Tuesday, July 8, 2014

Talking about Trains....

This weekend I had the opportunity to visit a great piece of local transportation history: the Ohio Railway Museum in Worthington Ohio (990 Proprietors Road-- open 12-4pm Sundays). The museum sits on the old rail line of the Columbus, Marion and Delaware interurban electric railroad. Founded in 1948, the museum had fallen into decay before a local group of volunteers took it over a couple of years ago. Since then they have been working hard to restore the museum's short stretch of rail line and the cars themselves. 

The museum is very kid-friendly, although it is also basically a railroad junkyard so close parental attention is in order. I took my 6-month old son for his first experience of railroad travel.

The No. 578 steam locomotive looms over the rest of the equipment in the yard. It was built in 1910 and served between 1917 and 1944 on a Ohio railroad. Its top speed was 70 miles per hour, not bad for a mountain of cast iron and steel!


The museum lacks the expertise or resources (or space, really) to run a steam locomotive, so they use two more modest locomotives to pull their cars. This electric switcher was once used to pull coal cars beneath a power plant.



Mass transit, pre 1970s style. The museum is proud of its interurban heritage and sports a number of old trolleys and cars which used various means of propulsion. Unfortunately, many of the older trolleys were made of wood and are quickly rotting away under exposure to the elements.

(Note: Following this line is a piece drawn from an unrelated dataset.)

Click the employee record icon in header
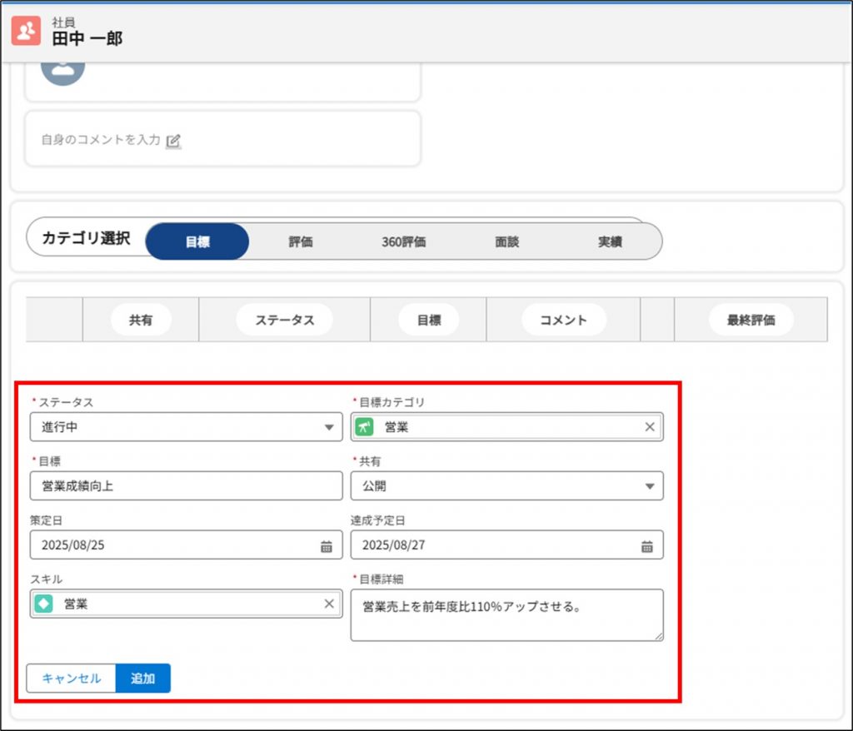The width and height of the screenshot is (853, 731). [x=26, y=31]
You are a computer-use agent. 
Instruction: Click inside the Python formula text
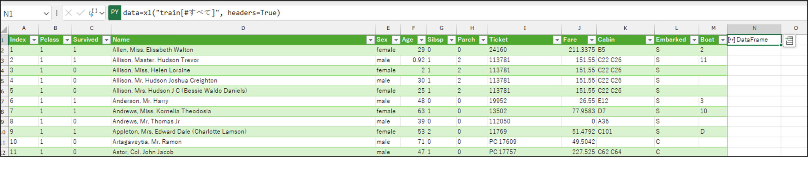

Inside one of the better-preserved trolleys. For those of us familiar with Central Ohio's mass transit system, it's a bit sad to think of the intricate network of light rail systems that once tied Columbus' neighborhoods together.



Several of the older passenger cars were slowly rusting and rotting apart, but the excursion car, a 1930s vintage Canadian National Railways coach, was clean and nicely painted. Although many of the old benches and seats had started to spill out their horsehair guts, you could see the glamour that even ordinary rail travel carried in the early 20th century.



One of the more interesting specimens was a hybrid, self-propelled car, which had an engine in the front and a passenger compartment in the back half. Coupled to a couple of other cars, this train would have plied the short lines linking smaller cities in the waning days of passenger rail service.

What the Ohio Railroad Museum could really use is a shed to shelter its historic equipment from the elements, and a lot of mechanical and upholstery work on its cars. The legacy of the interurban lines and early 20th century light rail is here to see and walk around in. In a new century when people are moving back into the city and automobiles are becoming less sustainable as a transportation system, the museum is not a collection of decaying relics-- it is an ark for lost technologies and ideas whose time may come again.